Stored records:
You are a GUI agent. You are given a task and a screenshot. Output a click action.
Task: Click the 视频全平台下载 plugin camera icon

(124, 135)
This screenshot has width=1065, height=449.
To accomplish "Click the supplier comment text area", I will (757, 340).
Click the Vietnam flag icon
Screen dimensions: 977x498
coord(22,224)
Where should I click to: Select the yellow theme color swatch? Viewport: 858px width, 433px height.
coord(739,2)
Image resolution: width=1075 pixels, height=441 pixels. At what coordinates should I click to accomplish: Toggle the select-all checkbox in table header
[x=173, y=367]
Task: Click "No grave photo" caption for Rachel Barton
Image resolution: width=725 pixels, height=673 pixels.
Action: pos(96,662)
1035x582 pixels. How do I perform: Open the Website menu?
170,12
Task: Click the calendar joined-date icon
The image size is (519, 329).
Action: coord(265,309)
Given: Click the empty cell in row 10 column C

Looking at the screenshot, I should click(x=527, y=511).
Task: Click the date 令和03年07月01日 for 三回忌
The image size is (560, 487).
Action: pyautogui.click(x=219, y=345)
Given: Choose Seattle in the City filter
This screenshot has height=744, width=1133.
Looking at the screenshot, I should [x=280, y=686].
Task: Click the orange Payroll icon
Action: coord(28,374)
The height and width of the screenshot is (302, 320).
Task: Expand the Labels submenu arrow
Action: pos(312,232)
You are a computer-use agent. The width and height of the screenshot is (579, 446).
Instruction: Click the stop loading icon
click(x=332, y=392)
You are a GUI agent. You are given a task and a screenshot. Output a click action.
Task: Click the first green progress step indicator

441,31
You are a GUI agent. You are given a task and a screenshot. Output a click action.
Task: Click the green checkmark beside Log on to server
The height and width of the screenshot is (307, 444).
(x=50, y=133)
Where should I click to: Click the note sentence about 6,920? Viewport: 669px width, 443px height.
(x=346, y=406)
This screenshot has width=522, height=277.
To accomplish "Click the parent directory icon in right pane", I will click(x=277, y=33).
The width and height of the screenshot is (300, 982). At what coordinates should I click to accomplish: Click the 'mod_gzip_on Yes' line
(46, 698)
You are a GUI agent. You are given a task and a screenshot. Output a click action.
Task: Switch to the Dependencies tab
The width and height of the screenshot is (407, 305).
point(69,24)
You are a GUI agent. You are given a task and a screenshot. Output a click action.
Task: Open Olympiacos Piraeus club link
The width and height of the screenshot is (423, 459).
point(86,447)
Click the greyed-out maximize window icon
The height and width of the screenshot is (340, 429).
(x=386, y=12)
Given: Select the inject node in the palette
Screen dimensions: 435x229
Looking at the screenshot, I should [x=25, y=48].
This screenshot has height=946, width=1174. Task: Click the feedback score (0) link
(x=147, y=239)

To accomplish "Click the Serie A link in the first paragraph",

Goal of the exercise:
Copy every line of the data above, beginning with the first and ending with the line that contains "Given: Choose Seattle in the City filter", and give nothing more.

Problem solution:
You are a GUI agent. You are given a task and a screenshot. Output a click action.
Task: Click the 视频全平台下载 plugin camera icon

(124, 135)
This screenshot has width=1065, height=449.
To accomplish "Click the supplier comment text area", I will (757, 340).
Click the Vietnam flag icon
Screen dimensions: 977x498
coord(22,224)
Where should I click to: Select the yellow theme color swatch? Viewport: 858px width, 433px height.
coord(739,2)
Image resolution: width=1075 pixels, height=441 pixels. At what coordinates should I click to accomplish: Toggle the select-all checkbox in table header
[x=173, y=367]
Task: Click "No grave photo" caption for Rachel Barton
Image resolution: width=725 pixels, height=673 pixels.
Action: pos(96,662)
1035x582 pixels. How do I perform: Open the Website menu?
170,12
Task: Click the calendar joined-date icon
The image size is (519, 329).
Action: coord(265,309)
Given: Click the empty cell in row 10 column C

Looking at the screenshot, I should click(x=527, y=511).
Task: Click the date 令和03年07月01日 for 三回忌
The image size is (560, 487).
Action: pyautogui.click(x=219, y=345)
Given: Choose Seattle in the City filter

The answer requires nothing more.